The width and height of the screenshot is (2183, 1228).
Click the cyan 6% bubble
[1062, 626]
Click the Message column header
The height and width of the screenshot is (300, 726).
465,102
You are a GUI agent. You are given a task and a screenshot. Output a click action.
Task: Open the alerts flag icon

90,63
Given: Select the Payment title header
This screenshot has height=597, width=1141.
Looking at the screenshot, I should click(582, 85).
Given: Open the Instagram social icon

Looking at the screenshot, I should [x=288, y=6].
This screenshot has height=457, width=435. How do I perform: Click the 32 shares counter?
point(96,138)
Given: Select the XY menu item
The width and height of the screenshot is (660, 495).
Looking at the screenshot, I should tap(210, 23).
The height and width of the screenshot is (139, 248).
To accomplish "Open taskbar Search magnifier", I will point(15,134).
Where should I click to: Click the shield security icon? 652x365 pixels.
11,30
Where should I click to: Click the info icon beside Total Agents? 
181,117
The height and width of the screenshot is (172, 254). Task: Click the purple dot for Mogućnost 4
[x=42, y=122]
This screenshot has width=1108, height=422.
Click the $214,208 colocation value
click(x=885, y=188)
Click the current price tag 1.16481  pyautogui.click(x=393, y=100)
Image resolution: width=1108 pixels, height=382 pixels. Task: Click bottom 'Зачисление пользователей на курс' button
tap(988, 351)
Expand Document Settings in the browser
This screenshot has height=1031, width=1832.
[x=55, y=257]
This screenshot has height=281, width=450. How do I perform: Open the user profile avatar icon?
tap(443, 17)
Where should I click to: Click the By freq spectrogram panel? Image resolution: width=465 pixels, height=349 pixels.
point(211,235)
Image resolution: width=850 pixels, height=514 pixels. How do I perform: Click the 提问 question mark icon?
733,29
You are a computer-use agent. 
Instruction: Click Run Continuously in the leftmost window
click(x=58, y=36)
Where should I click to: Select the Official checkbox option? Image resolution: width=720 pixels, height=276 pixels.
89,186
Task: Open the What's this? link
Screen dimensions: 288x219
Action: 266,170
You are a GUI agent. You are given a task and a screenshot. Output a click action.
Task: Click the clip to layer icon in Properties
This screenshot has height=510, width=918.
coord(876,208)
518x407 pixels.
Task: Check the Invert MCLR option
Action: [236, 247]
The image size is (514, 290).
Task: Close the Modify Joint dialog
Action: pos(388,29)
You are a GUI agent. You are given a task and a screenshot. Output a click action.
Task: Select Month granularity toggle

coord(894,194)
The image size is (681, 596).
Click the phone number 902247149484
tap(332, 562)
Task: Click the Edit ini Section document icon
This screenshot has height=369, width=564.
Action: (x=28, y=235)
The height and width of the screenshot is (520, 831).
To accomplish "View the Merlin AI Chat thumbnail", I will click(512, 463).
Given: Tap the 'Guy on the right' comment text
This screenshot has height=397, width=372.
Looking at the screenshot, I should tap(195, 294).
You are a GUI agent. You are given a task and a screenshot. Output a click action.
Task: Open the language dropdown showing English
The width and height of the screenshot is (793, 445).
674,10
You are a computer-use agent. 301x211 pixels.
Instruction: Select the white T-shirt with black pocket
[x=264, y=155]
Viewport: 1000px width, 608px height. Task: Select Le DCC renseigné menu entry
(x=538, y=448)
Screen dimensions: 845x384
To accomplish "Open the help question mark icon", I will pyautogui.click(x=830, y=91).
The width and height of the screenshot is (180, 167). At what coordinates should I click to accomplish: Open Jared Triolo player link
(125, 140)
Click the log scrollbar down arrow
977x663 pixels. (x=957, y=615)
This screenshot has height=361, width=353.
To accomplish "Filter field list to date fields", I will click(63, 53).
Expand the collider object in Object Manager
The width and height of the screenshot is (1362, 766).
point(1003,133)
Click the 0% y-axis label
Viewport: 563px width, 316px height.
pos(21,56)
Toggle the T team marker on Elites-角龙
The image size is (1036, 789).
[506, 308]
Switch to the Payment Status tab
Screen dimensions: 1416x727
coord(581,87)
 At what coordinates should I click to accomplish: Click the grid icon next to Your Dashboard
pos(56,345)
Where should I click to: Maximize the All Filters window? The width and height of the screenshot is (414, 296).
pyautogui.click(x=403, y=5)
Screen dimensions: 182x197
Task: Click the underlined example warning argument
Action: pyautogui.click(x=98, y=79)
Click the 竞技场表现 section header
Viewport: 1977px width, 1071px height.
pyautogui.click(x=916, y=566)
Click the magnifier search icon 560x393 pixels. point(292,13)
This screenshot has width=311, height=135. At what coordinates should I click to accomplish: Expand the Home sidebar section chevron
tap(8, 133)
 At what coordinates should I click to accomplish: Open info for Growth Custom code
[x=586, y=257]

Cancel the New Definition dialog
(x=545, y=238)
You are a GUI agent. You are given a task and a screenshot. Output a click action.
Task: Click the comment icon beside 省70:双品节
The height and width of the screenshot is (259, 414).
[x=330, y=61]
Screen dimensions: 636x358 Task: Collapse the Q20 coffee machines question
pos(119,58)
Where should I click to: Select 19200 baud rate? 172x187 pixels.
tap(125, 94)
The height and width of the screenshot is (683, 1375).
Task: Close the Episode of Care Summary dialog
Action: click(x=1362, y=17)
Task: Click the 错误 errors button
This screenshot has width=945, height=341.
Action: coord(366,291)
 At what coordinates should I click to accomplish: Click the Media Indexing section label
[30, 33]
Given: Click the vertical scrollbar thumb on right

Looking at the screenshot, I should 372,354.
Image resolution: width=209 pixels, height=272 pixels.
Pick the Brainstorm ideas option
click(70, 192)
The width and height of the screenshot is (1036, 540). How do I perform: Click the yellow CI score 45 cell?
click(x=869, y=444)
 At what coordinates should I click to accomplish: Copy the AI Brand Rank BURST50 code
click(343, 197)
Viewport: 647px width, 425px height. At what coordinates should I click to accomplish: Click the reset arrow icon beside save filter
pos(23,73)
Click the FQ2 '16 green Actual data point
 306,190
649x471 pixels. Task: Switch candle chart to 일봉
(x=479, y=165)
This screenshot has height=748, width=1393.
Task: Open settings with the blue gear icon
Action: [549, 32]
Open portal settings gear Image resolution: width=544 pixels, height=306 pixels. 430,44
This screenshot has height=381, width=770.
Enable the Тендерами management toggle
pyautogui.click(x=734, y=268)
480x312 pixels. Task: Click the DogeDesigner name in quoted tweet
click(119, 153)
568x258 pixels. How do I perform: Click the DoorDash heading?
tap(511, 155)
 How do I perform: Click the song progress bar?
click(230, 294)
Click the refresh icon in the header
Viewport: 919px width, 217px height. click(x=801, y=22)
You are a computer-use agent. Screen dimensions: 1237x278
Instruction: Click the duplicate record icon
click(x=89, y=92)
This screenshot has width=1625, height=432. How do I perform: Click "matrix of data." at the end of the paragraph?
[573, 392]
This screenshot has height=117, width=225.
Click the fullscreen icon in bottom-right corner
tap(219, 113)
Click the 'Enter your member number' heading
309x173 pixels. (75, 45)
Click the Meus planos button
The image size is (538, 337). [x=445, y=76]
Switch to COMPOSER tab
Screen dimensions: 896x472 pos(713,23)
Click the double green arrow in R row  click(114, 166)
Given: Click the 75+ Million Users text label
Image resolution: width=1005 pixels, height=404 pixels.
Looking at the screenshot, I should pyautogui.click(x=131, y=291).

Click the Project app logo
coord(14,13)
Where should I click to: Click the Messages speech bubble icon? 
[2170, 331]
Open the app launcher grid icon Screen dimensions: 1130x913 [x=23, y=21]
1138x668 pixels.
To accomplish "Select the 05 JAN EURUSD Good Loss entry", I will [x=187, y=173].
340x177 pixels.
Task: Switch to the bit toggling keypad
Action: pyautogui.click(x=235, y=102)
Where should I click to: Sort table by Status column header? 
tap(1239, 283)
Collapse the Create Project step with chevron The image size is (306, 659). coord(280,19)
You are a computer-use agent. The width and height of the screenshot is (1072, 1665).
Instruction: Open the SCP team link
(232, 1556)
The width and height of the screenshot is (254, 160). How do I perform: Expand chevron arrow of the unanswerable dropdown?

* _Work to complete_
Print the rows between the line containing "How do I perform: Click the song" and the line containing "click(x=89, y=92)", inclusive, reproducing them verbatim.

* _Written solution_
 How do I perform: Click the song progress bar?
click(230, 294)
Click the refresh icon in the header
Viewport: 919px width, 217px height. click(x=801, y=22)
You are a computer-use agent. Screen dimensions: 1237x278
Instruction: Click the duplicate record icon
click(x=89, y=92)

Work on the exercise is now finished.